Basically the situation described is "just" a local inconsistency, independent if its the root-node or any other node. Just a guess, I think the node should reply a unicast DIO with the current DODAG version when receiving a outdated version from the root node. In turn the root can adjust its version. (BTW, you can test this situation with the attacker #4831 just rising the DODAG version of a root child-node)

cgundogan commented 8 years ago

(BTW, you can test this situation with the attacker #4831 just rising the DODAG version of a root child-node)

what's a root child-node? (:

BytesGalore commented 8 years ago

I mean a node just below the root, using the root node as parent.

OlegHahm commented 8 years ago

Maybe it makes sense to discuss this on the mailing list to allow a broader audience to participate?

BytesGalore commented 8 years ago

I did not said it explicitly before so: The root-node do a global repair when receiving a DIO with a higher DODAG version then its own. As result, the root-node will not join the outdated advertized DODAG as router and not add/overwrite its default-route entry with an entry to the advertized DODAG-root (itself).

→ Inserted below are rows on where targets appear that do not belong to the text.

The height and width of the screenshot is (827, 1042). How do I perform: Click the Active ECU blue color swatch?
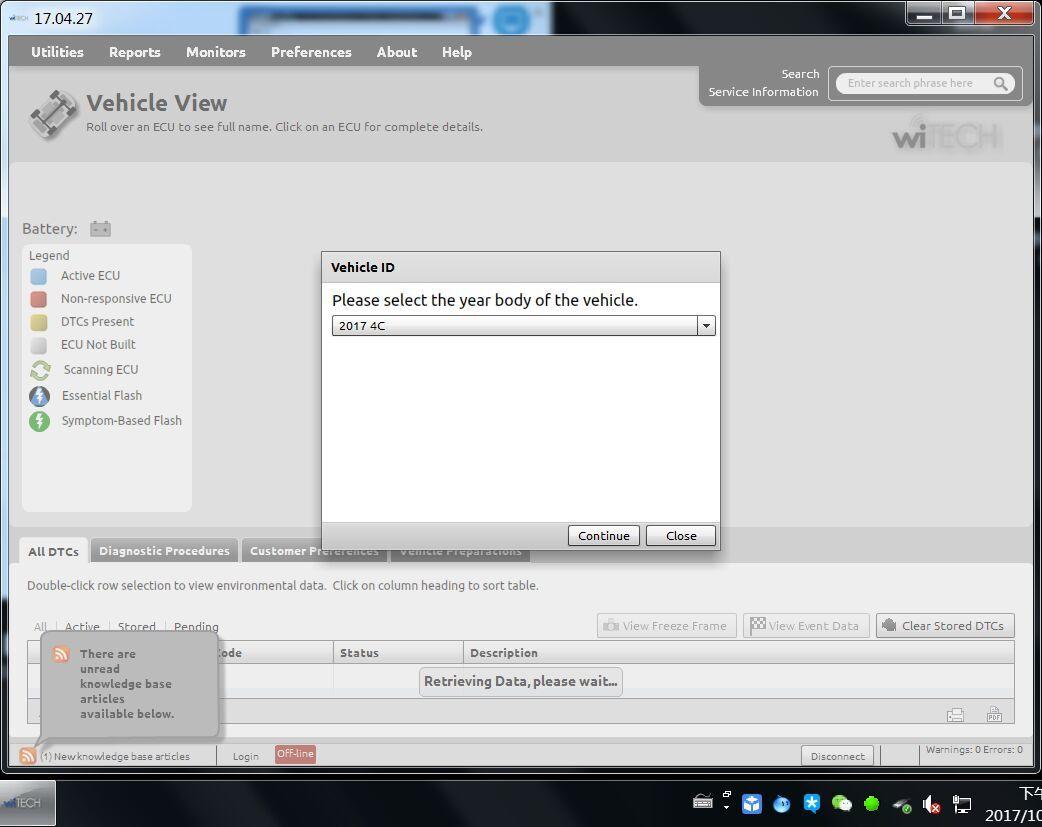pos(40,275)
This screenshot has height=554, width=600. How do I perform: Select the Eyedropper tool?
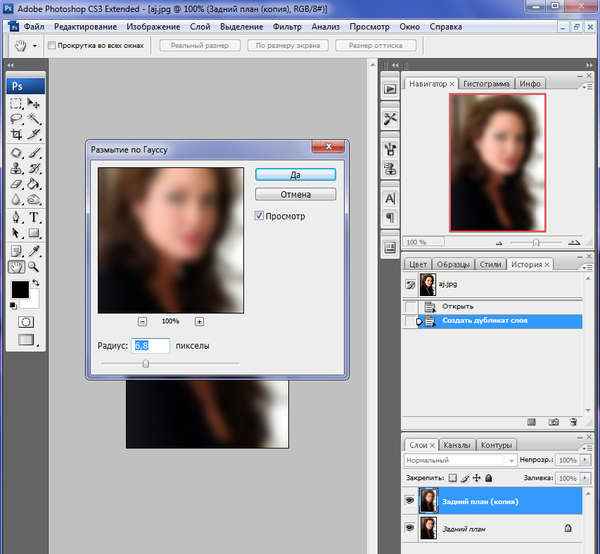coord(34,250)
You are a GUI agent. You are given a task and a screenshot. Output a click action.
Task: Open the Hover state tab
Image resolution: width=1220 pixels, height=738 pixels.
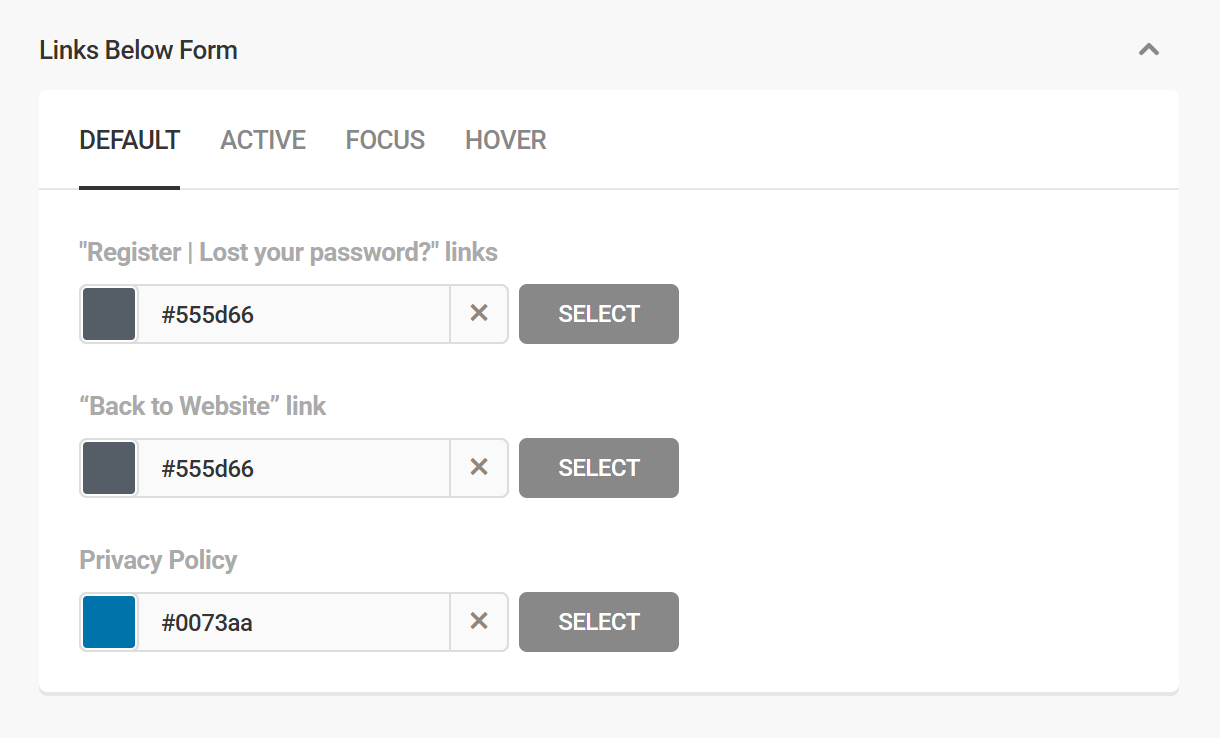pyautogui.click(x=505, y=140)
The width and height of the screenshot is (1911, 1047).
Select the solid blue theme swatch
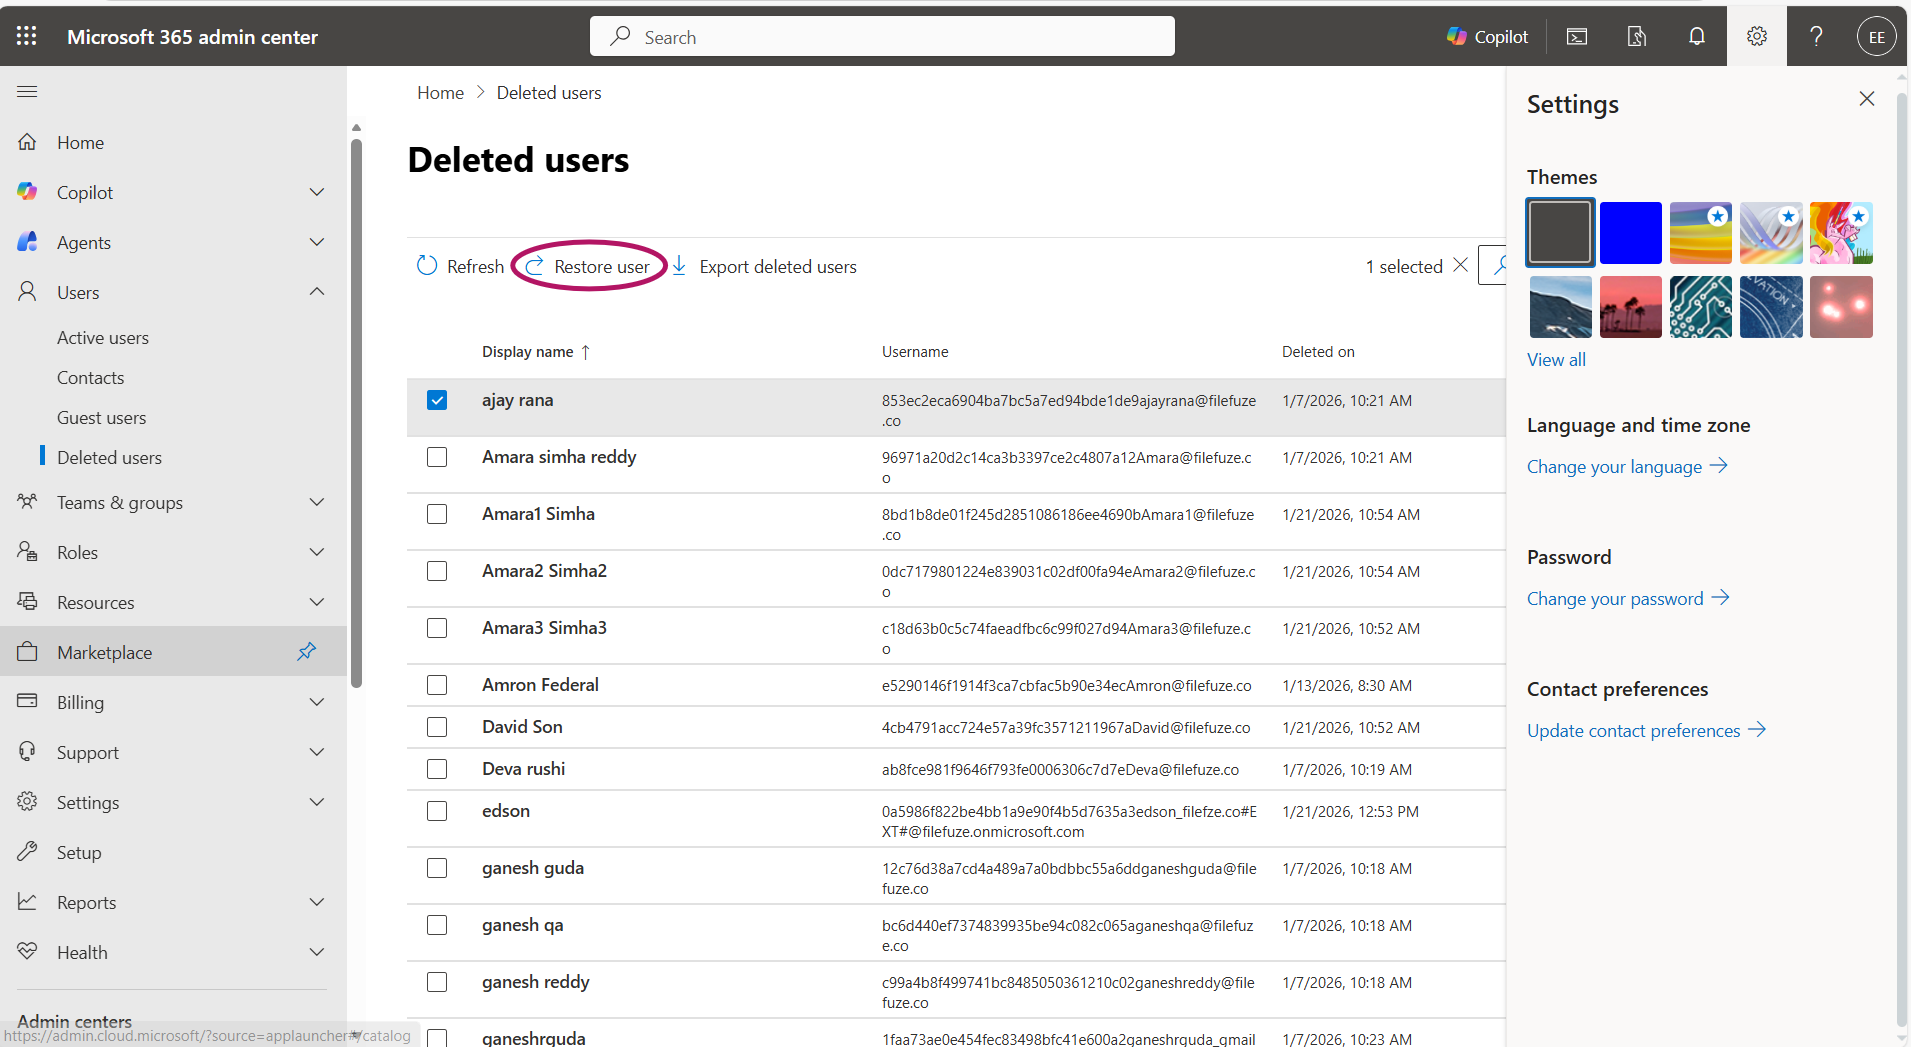coord(1629,232)
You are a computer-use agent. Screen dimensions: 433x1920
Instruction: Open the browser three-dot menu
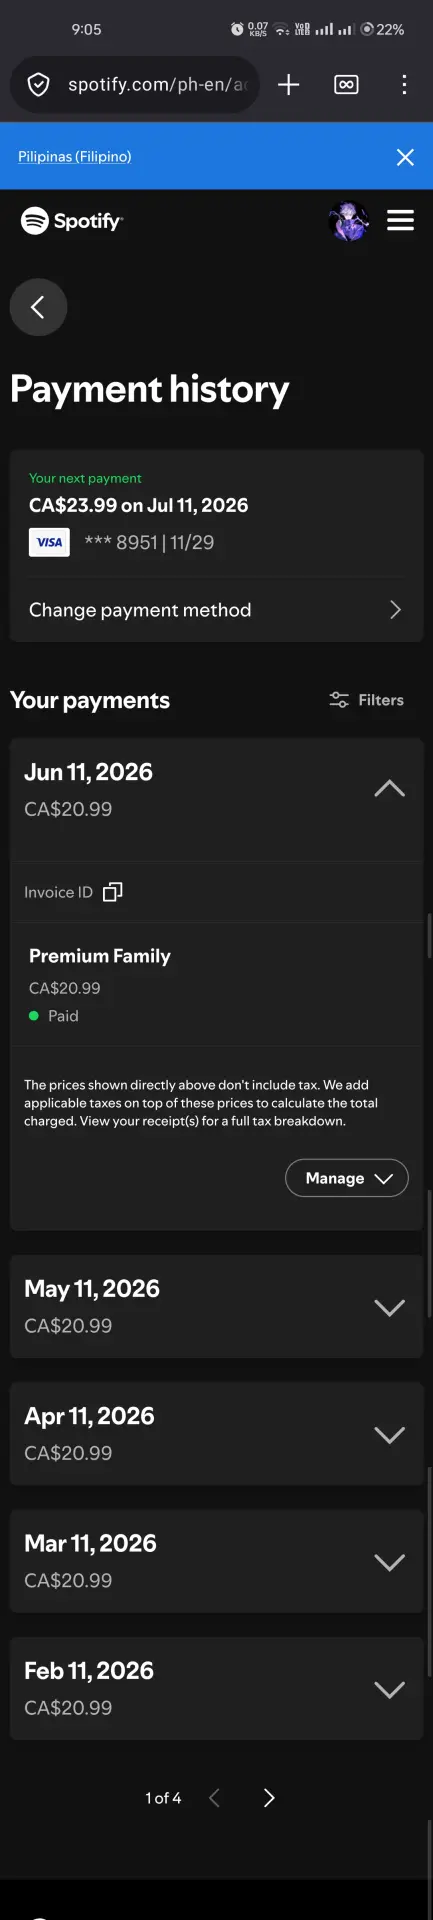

jnohlgard commented 8 years ago

@BytesGalore That's good to hear. As a workaround, I have modified my border router application to do rpl init immediately followed by rpl root 0 (myip) and it seems to work across reboots.

miri64 commented 8 years ago

Can someone dump this result to the mailing list too?

miri64 commented 6 years ago

Sorry 'bout the project back-and-forth.... Thought I accidentally moved it to "In Progress" there in connection to #7925.

cgundogan commented 6 years ago

@gebart is #8173 a remedy for this issue? Can it be closed?

jnohlgard commented 6 years ago

@cgundogan it looks like #8173 could be a fix for this, I have not had time to test.

cgundogan commented 6 years ago

@gebart do you think this issue can be closed?

stale[bot] commented 5 years ago

This issue has been automatically marked as stale because it has not had recent activity. It will be closed if no further activity occurs. If you want me to ignore this issue, please mark it with the "State: don't stale" label. Thank you for your contributions.

miri64 commented 5 years ago

@gebart do you think this issue can be closed?

I take this as a yes... Reopen if you disagree